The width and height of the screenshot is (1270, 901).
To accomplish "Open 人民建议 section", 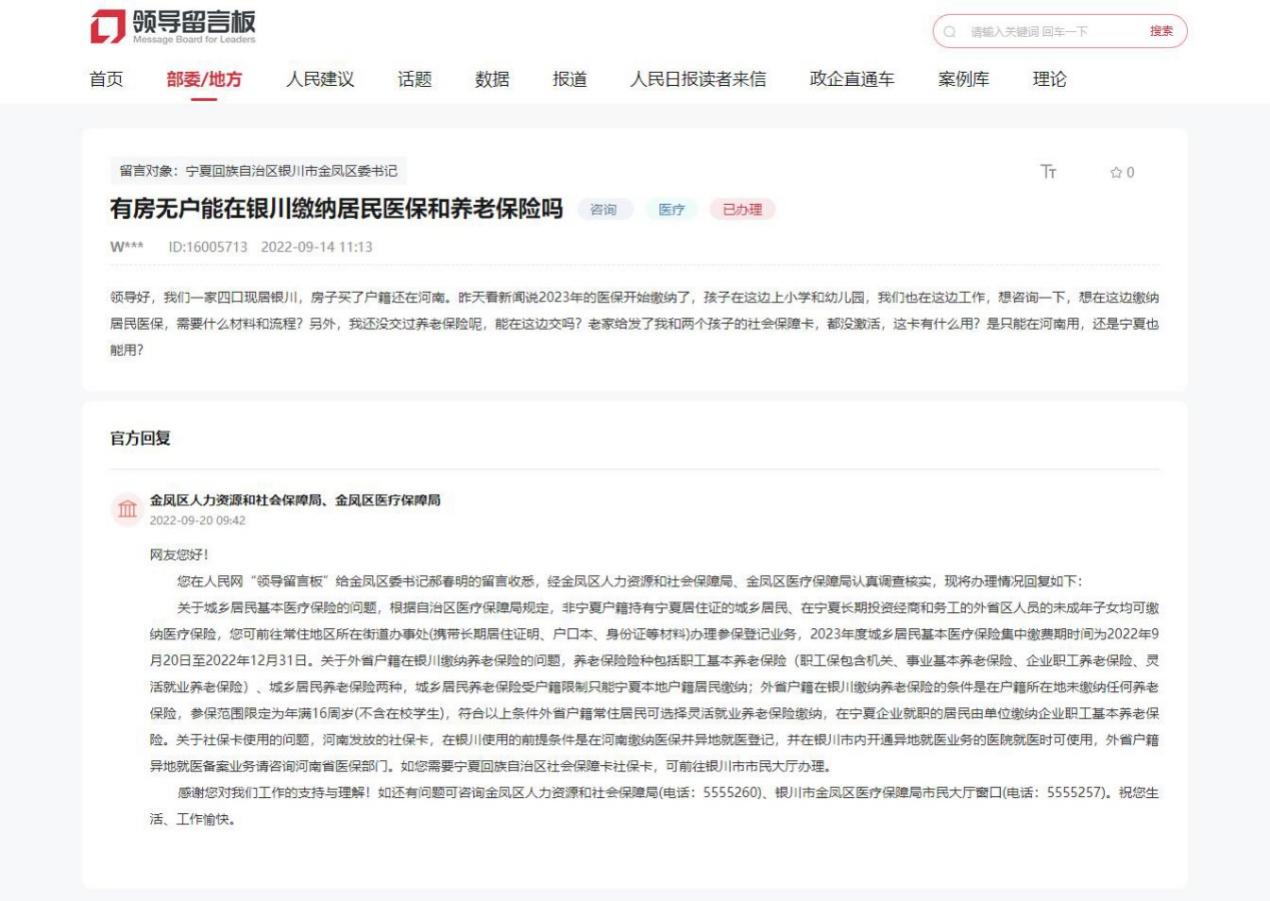I will click(x=320, y=80).
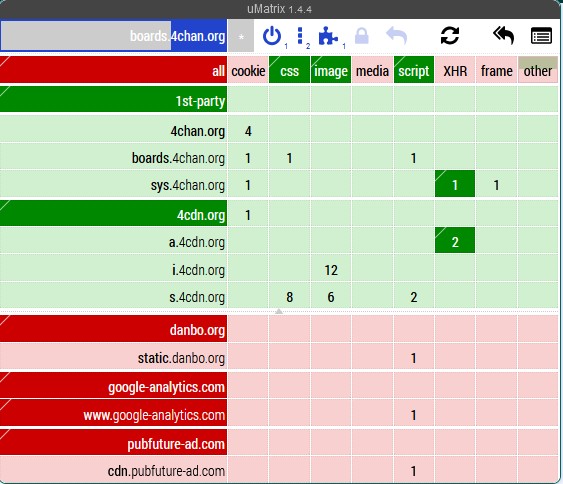
Task: Click the css column header
Action: click(x=289, y=70)
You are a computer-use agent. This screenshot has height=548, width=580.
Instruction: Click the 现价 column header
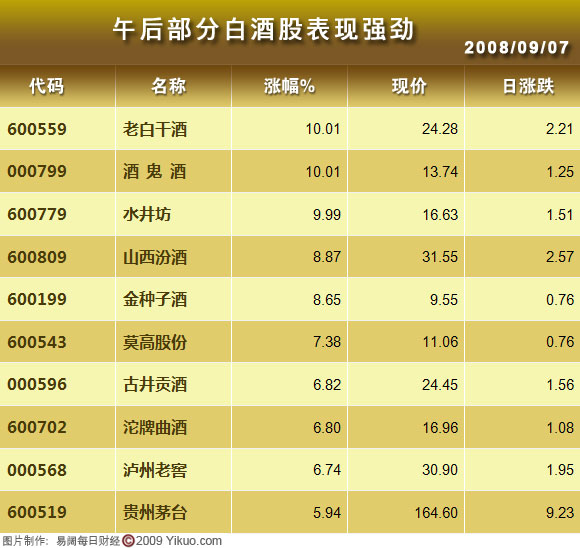point(409,86)
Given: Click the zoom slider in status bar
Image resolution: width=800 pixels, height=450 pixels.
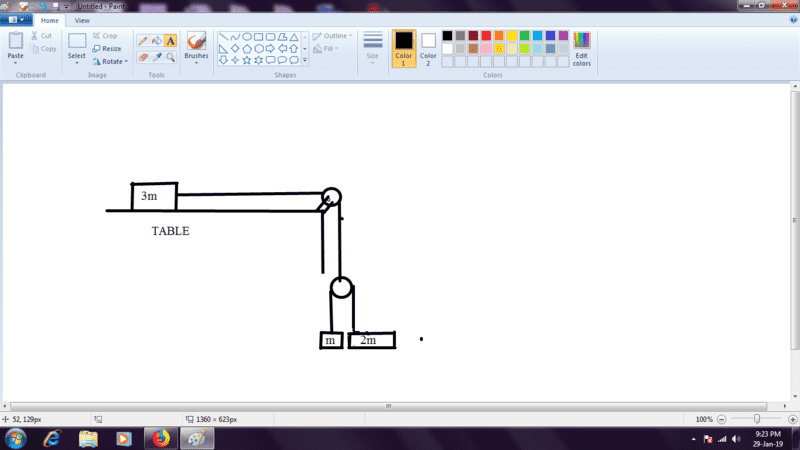Looking at the screenshot, I should point(757,419).
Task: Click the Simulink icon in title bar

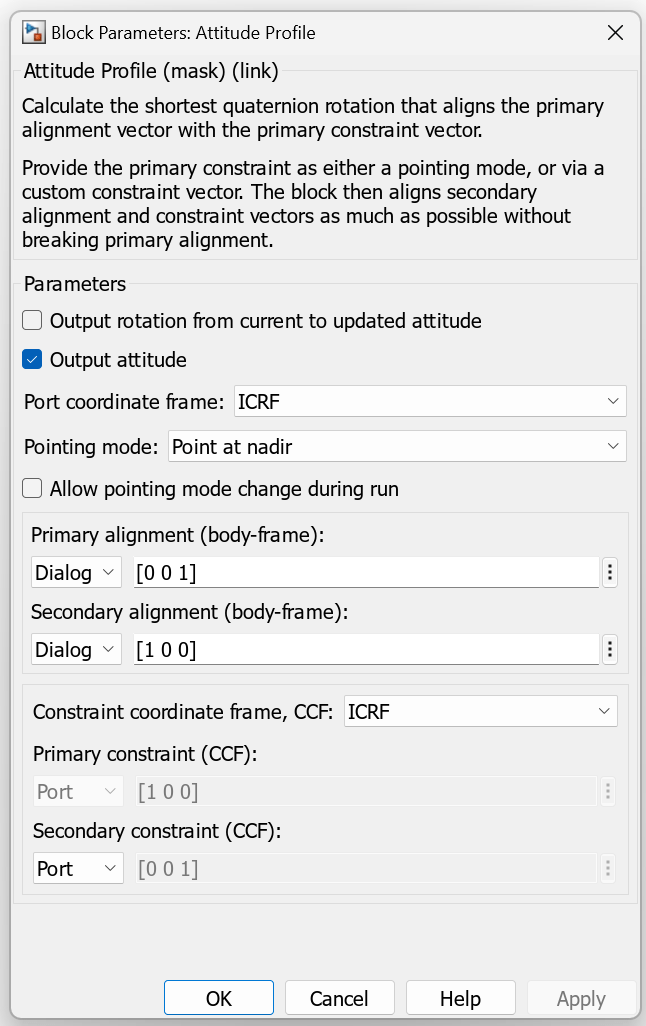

—————

» WHAT THE TASK REQUIRES
Output only these lines, word for word: the line containing "You are a computer-use" and every line after it through the last line of the data. Omit the pictures.

» ANSWER BELOW
You are a computer-use agent. This screenshot has height=548, width=580.
Instruction: Click the 现价 column header
point(409,86)
Given: Click the zoom slider in status bar
Image resolution: width=800 pixels, height=450 pixels.
Looking at the screenshot, I should point(757,419).
Task: Click the Simulink icon in title bar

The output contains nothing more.